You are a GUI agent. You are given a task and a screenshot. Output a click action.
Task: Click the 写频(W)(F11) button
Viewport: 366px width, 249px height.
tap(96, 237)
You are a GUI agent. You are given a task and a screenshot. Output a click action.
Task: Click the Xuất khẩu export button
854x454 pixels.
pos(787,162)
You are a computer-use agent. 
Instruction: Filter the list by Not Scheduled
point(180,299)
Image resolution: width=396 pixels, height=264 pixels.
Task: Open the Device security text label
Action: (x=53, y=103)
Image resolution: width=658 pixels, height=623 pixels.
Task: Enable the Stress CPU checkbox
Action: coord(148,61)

- EXERCISE INSTRUCTIONS -
Would you give the rows above as a numbered list, starting with the line that contains "You are a computer-use agent." and running through the end of the rows, with both ends included and any blank lines left out?

- PROBLEM SOLUTION -
1. You are a computer-use agent. 
2. Instruction: Filter the list by Not Scheduled
3. point(180,299)
4. Image resolution: width=396 pixels, height=264 pixels.
5. Task: Open the Device security text label
6. Action: (x=53, y=103)
7. Image resolution: width=658 pixels, height=623 pixels.
8. Task: Enable the Stress CPU checkbox
9. Action: coord(148,61)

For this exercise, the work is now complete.